There is, however, a catch to using Metro-style browsers on Windows 8. You can only use the browser set as your system default for the Metro interface, according to a Microsoft whitepaper (DOCX). Let’s say you have Internet Explorer 10 set as your default browser in Windows 8. You can, as always, launch any browser you want using the classic desktop interface in Windows. If you wanted you could even run IE10 and Firefox simultaneously in the Windows 8 desktop. On the Metro side, however, you could only use IE10 to access the web since that is set as your default browser.
You can change your system default to Firefox by either changing your settings through the Control Panel or agreeing to set Firefox as your default when you install the app. But doing that appears to mean IE10 would then be unavailable to you while in Metro. That could change by the time Windows 8 launches, but currently you’re only able to use one browser at a time in the Metro interface. Of course, that doesn’t really matter too much right now, since IE10 is the only Metro browser available to Windows 8 Consumer Preview users.
It’s not clear if Firefox for Windows 8 will be available in the Windows Store (Microsoft’s retail front for Metro-style apps), but Bondy said you would still be able to download Firefox for Windows 8 from Mozilla’s Website.
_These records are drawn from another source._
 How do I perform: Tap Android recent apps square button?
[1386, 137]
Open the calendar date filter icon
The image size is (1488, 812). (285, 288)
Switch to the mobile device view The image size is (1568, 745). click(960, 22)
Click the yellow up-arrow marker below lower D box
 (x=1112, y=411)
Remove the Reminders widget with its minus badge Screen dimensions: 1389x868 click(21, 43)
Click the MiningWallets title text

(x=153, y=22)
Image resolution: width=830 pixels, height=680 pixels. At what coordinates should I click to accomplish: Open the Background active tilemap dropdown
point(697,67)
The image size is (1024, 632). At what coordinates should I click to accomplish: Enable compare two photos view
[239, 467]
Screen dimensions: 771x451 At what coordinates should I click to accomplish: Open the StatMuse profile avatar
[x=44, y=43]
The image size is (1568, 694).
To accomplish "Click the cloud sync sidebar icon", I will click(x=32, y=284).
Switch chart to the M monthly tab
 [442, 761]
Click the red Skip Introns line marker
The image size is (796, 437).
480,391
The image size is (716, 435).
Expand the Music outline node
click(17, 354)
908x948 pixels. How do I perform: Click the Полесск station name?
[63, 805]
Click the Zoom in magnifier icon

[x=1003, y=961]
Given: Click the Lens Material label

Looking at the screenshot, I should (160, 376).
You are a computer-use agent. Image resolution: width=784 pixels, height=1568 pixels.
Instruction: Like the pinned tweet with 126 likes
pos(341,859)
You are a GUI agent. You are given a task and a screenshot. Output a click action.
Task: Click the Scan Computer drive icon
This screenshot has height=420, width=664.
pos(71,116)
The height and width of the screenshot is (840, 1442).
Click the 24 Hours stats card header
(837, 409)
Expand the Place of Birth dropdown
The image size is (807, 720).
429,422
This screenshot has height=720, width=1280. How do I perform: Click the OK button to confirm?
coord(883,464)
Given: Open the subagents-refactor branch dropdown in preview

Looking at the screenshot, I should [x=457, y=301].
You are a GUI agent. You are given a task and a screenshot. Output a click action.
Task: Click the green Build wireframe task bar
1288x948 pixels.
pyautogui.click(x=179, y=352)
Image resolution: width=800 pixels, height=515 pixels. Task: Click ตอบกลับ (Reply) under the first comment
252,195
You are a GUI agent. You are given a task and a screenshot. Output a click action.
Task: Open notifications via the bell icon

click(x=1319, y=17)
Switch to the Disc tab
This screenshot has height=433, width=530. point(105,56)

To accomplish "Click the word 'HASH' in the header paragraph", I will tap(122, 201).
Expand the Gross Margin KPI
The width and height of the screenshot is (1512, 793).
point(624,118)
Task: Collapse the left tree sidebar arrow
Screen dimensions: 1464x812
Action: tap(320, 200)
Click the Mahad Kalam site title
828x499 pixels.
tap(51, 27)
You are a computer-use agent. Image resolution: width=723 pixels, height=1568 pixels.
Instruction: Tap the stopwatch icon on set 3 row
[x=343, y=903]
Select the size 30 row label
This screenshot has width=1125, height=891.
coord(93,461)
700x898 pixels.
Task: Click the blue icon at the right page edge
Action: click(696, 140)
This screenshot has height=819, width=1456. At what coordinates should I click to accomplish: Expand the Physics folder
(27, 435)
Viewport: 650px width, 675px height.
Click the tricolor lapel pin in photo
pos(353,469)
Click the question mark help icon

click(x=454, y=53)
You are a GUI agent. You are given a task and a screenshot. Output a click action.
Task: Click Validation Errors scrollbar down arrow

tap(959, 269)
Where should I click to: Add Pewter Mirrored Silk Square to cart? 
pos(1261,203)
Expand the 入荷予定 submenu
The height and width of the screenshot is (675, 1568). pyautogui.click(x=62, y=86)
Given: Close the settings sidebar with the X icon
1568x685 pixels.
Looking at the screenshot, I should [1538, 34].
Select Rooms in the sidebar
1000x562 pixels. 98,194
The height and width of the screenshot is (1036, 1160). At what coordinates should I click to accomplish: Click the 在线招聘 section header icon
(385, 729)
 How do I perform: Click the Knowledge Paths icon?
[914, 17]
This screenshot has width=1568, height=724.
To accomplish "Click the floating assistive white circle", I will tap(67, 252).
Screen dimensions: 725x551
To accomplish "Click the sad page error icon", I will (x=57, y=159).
Another question is whether Firefox in Metro will be able to support plugins such as Flash. Responding to a reader question, Bondy said he wasn’t sure if Firefox would be able to support Adobe’s Web video browser plugin. Microsoft in September announced the Metro-style version of IE10 would be “plugin free” and as HTML5-compatible as possible. It’s not clear if Microsoft’s decision would affect how competing browser operate in Windows 8’s Metro interface.
Bondy also wasn’t sure whether Firefox for Windows 8 would support ARM-based tablets.
These are still early days for Firefox on Windows 8 so many questions will likely be answered in the coming months, especially once Mozilla has working versions of its browser ready for public testing. In the meantime, Firefox fans looking to switch to Windows 8 can rest assured their favorite browser will be available in the upcoming version of Microsoft’s OS.